Introduction
Kuberhealthy runs synthetic monitoring checks inside Kubernetes clusters to validate that the cluster and its components actually work from a workload perspective. Rather than just checking component status, Kuberhealthy launches real pods that exercise DNS resolution, create deployments, test network connectivity, and validate storage provisioning, surfacing failures before they affect users.
What Kuberhealthy Does
- Runs health check pods on a schedule to validate cluster subsystems
- Tests DNS resolution, deployment creation, pod scheduling, and network connectivity
- Exposes check results via a Prometheus-compatible metrics endpoint
- Provides a built-in status page showing check results across the cluster
- Supports custom check images for application-specific health validation
Architecture Overview
Kuberhealthy runs as a deployment that watches KuberhealthyCheck (khcheck) CRDs. Each check defines a container image, schedule, and timeout. On each interval, the operator creates a Job that runs the check container. The check container performs its validation and reports success or failure back to the Kuberhealthy API. Results are stored as KuberhealthyState (khstate) custom resources and exposed as Prometheus metrics.

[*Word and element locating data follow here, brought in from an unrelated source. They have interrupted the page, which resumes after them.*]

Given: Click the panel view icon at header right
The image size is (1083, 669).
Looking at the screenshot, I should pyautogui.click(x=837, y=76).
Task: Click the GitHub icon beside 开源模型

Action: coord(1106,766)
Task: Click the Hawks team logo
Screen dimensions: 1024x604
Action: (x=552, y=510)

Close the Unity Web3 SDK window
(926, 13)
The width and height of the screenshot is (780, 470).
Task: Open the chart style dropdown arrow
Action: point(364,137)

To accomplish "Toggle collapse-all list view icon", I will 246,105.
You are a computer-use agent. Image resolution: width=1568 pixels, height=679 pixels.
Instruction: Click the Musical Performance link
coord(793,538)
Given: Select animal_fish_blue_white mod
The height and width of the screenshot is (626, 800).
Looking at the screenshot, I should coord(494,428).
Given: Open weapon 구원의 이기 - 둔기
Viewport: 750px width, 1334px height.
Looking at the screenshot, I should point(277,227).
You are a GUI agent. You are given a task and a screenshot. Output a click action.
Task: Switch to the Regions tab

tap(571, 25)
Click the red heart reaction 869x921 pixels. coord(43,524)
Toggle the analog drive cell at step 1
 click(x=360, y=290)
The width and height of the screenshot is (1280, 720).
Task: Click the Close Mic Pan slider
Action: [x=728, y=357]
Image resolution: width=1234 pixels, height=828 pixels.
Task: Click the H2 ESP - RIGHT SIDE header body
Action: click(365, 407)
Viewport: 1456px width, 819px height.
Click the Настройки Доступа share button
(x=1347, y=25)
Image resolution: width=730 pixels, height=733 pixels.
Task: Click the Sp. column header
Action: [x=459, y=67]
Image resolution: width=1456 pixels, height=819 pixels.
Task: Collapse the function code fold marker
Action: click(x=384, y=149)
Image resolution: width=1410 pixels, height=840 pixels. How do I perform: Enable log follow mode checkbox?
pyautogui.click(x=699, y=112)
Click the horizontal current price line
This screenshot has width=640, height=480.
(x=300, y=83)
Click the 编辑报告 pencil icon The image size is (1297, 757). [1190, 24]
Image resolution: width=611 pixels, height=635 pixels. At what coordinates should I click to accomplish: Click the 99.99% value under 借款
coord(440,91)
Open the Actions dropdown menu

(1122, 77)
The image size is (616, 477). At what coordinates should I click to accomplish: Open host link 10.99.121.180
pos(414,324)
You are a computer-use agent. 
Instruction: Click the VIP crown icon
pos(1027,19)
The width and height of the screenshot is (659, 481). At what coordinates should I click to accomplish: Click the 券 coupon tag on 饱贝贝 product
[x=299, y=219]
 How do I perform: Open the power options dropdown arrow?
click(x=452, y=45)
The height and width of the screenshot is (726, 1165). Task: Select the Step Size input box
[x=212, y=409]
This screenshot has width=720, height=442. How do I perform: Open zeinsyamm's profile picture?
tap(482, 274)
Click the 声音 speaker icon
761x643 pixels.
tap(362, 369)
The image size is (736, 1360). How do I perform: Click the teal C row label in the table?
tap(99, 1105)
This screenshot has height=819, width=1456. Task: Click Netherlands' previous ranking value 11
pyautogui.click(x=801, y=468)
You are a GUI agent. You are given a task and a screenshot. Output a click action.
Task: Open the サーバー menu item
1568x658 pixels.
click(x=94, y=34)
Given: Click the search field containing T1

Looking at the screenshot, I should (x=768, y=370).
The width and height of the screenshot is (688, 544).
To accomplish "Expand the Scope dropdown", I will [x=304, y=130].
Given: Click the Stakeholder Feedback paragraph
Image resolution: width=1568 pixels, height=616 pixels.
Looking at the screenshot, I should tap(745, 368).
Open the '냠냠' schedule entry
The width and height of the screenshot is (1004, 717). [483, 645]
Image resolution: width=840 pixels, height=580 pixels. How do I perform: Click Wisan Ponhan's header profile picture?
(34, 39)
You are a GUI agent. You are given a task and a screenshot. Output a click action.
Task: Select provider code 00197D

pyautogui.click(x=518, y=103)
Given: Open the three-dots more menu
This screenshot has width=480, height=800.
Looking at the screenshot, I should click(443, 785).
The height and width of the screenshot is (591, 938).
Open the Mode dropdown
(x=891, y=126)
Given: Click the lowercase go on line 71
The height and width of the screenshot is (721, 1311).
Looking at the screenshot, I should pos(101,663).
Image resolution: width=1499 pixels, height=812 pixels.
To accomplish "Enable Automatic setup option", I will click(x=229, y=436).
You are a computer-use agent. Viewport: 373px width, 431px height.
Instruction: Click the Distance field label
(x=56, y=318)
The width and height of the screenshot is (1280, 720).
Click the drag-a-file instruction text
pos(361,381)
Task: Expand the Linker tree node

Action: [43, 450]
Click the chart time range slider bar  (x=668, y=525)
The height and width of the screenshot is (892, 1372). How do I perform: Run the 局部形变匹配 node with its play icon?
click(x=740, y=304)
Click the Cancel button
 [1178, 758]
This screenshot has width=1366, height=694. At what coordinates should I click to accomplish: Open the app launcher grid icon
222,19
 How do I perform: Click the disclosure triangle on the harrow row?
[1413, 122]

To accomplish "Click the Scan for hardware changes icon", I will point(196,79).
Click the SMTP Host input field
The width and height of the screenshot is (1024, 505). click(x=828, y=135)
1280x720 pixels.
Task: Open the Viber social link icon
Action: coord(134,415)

Self-Hosting & Configuration
- Deploy via Helm chart with default health checks included
- Enable built-in checks for DNS, deployment, daemonset, and pod status
- Create custom KuberhealthyCheck CRDs with your own check container images
- Configure check intervals, timeouts, and alert thresholds per check
- Scrape the /metrics endpoint with Prometheus for alerting integration
Key Features
- Real pod-based checks validate cluster behavior from a workload perspective
- Pre-built checks cover DNS, deployment lifecycle, pod restart, and network
- Custom check framework lets you write checks in any language as a container
- Prometheus metrics endpoint integrates with existing monitoring stacks
- Namespace-scoped and cluster-scoped checks for multi-tenant monitoring
Comparison with Similar Tools
- Prometheus kube-state-metrics — reports Kubernetes object states but does not perform active validation
- Goldpinger — specifically tests pod-to-pod network connectivity, narrower scope
- Gatus — external endpoint monitoring, not cluster-internal synthetic checks
- Healthchecks — cron job monitoring service, not Kubernetes-native synthetic testing
FAQ
Q: What built-in checks does Kuberhealthy include? A: Built-in checks include DNS resolution, deployment creation and deletion, daemonset scheduling, pod restart detection, and HTTP endpoint availability.
Q: Can I write custom health checks? A: Yes. A custom check is any container image that calls the Kuberhealthy API to report success or failure. You can write checks in Go, Python, Bash, or any language.
Q: How does Kuberhealthy integrate with alerting? A: Kuberhealthy exposes check results as Prometheus metrics. Configure Prometheus AlertManager rules on these metrics to trigger alerts when checks fail.
Q: Does running health checks consume significant cluster resources? A: Checks run as short-lived pods with configurable resource limits. The default checks use minimal resources and run infrequently, so cluster overhead is negligible.